The problem -> Show all lines from the material that carry the word "Tropen".
[Material to process — start]
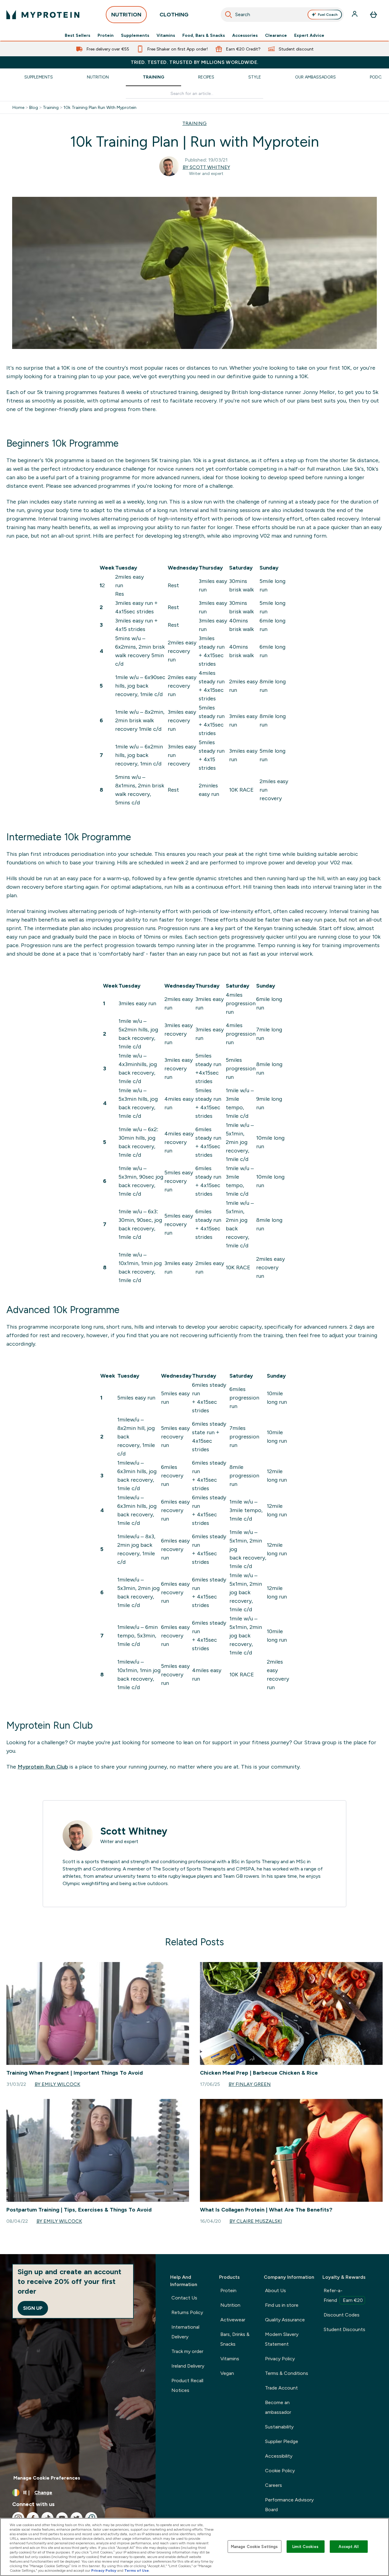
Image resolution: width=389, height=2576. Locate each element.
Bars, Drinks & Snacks (235, 2339)
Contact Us (184, 2297)
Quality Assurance (285, 2319)
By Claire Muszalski (255, 2221)
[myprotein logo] (42, 14)
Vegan (227, 2373)
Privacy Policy (280, 2358)
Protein (106, 35)
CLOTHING (174, 15)
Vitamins (166, 35)
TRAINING (194, 123)
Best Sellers (77, 35)
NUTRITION (126, 15)
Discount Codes (342, 2314)
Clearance (276, 35)
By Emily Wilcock (57, 2084)
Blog (33, 107)
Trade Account (281, 2387)
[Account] (355, 14)
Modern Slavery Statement (281, 2339)
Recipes (206, 77)
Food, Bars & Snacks (203, 35)
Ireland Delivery (187, 2366)
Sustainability (279, 2426)
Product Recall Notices (187, 2385)
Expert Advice (309, 35)
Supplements (135, 35)
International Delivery (185, 2331)
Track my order (187, 2351)
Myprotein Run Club (43, 1767)
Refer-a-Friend (343, 2295)
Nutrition (98, 77)
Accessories (245, 35)
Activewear (232, 2319)
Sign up (33, 2308)
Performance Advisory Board (289, 2504)
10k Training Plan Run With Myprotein (100, 107)
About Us (275, 2290)
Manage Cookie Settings (254, 2546)
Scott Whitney (133, 1831)
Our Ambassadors (315, 77)
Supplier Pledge (281, 2441)
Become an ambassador (278, 2407)
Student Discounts (344, 2329)
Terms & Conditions (286, 2373)
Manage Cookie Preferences (46, 2477)
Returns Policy (187, 2312)
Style (254, 77)
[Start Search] (228, 14)
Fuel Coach (328, 14)
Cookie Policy (280, 2470)
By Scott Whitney (206, 167)
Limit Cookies (305, 2546)
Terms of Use (136, 2570)
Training (153, 77)
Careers (273, 2485)
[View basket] (373, 14)
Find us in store (281, 2305)
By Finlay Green (250, 2084)
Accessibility (278, 2456)
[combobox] (282, 14)
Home (18, 107)
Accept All (348, 2546)
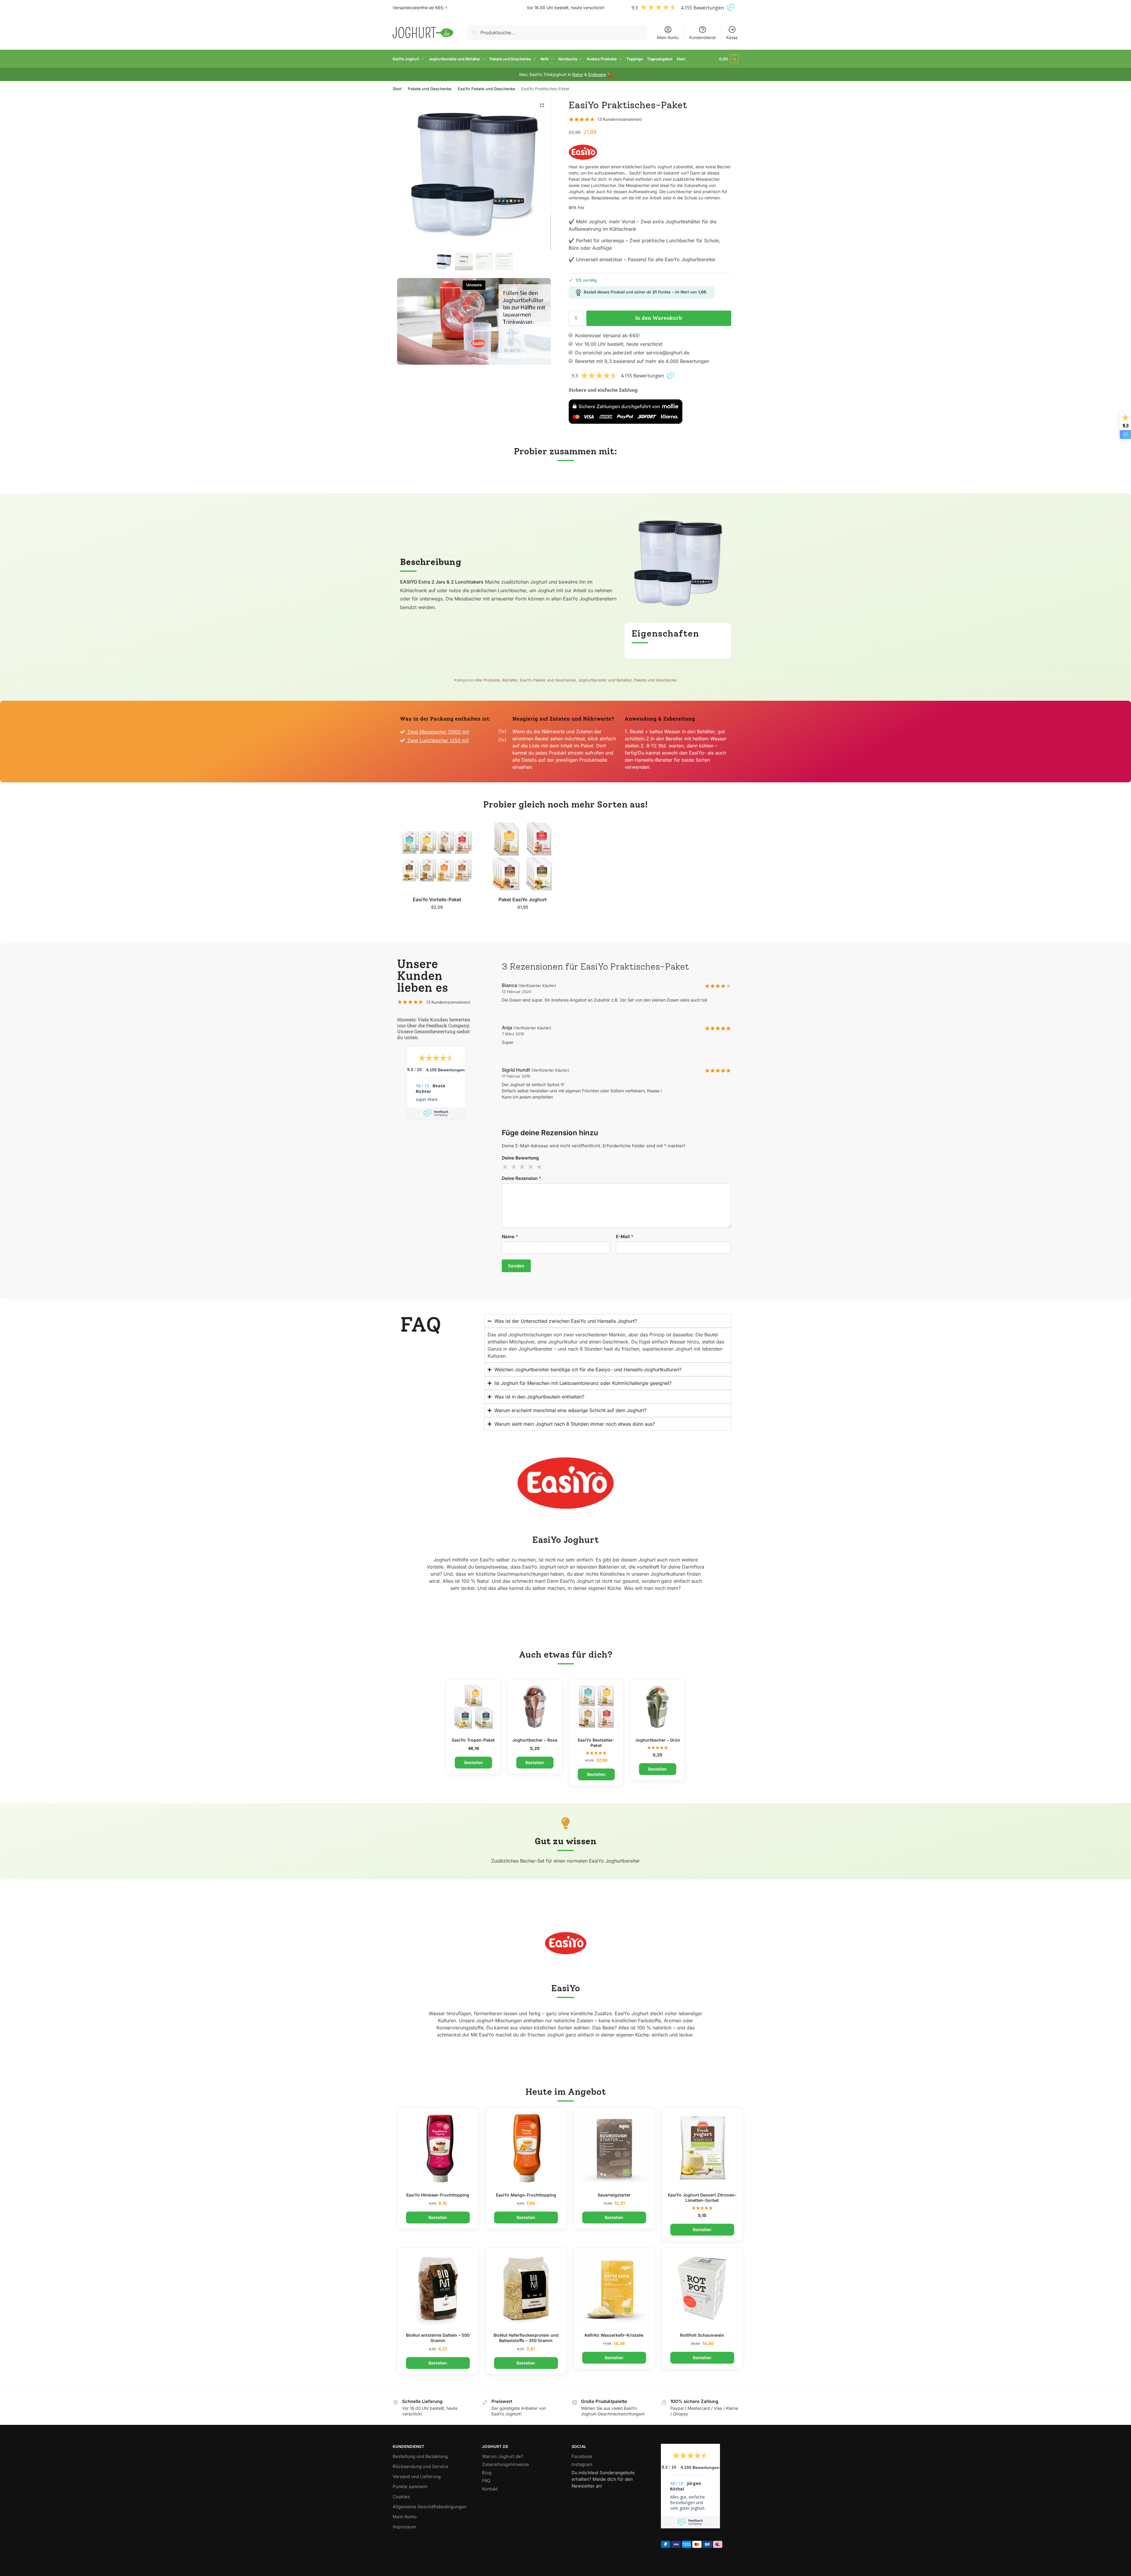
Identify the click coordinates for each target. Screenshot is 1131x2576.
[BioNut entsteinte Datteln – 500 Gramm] (438, 2288)
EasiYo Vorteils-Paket (437, 899)
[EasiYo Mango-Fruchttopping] (526, 2148)
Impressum (404, 2527)
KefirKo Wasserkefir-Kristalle (614, 2335)
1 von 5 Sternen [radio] (505, 1166)
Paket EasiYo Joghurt (523, 899)
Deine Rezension (521, 1178)
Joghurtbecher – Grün (657, 1739)
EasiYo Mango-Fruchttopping (526, 2194)
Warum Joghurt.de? (502, 2456)
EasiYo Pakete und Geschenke (486, 88)
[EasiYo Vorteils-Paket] (437, 856)
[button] (729, 59)
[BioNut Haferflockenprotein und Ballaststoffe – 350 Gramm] (526, 2288)
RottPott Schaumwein (702, 2335)
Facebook (582, 2456)
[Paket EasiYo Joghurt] (522, 856)
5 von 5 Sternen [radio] (539, 1166)
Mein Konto (668, 37)
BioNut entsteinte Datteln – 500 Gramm (438, 2338)
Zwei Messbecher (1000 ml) (438, 732)
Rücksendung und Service (420, 2466)
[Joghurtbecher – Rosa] (535, 1707)
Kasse (732, 37)
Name (510, 1236)
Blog (486, 2472)
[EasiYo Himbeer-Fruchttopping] (438, 2148)
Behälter (509, 680)
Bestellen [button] (437, 919)
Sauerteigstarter (614, 2194)
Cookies (401, 2496)
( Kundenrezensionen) (620, 119)
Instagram (582, 2464)
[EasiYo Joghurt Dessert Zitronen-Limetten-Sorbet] (702, 2148)
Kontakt (490, 2489)
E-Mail (624, 1236)
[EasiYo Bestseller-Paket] (596, 1707)
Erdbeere (597, 74)
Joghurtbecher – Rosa (534, 1739)
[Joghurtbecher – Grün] (658, 1707)
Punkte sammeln (410, 2486)
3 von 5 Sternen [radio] (522, 1166)
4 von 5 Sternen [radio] (531, 1166)
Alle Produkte (487, 680)
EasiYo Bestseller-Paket (596, 1742)
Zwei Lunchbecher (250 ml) (438, 740)
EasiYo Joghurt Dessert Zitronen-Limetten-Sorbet (702, 2197)
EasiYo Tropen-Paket (473, 1739)
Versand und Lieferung (417, 2476)
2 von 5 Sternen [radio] (513, 1166)
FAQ (486, 2480)
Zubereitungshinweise (505, 2464)
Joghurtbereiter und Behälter (605, 680)
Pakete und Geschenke (430, 88)
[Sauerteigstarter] (614, 2148)
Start (397, 88)
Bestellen (702, 2229)
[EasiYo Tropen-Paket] (473, 1707)
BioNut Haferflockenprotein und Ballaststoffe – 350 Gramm (526, 2338)
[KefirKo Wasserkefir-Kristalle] (614, 2288)
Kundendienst (702, 37)
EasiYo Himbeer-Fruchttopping (437, 2194)
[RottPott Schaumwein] (702, 2288)
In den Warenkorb (658, 318)
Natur (577, 74)
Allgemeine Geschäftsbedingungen (430, 2506)
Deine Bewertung (520, 1158)
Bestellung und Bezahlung (420, 2456)
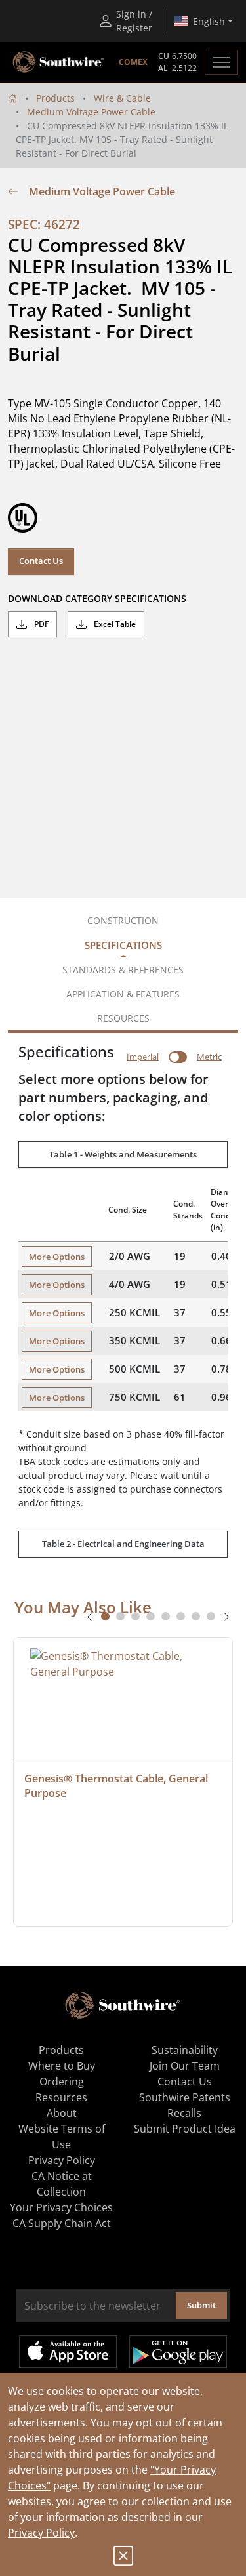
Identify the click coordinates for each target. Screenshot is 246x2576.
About (62, 2113)
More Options (57, 1256)
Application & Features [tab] (123, 994)
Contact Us (41, 561)
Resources (61, 2097)
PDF (40, 624)
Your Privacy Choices (61, 2207)
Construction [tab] (123, 920)
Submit (201, 2305)
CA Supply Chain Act (61, 2223)
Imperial (143, 1056)
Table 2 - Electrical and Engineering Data (123, 1544)
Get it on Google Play (178, 2351)
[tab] (105, 1616)
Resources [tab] (123, 1018)
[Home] (12, 98)
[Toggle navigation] (221, 62)
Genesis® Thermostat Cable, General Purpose (117, 1785)
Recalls (184, 2113)
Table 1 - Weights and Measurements (123, 1154)
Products (55, 98)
[Material to process — finish]
Solution below ->
EasiYo Tropen-Paket (473, 1739)
[EasiYo Tropen-Paket] (473, 1707)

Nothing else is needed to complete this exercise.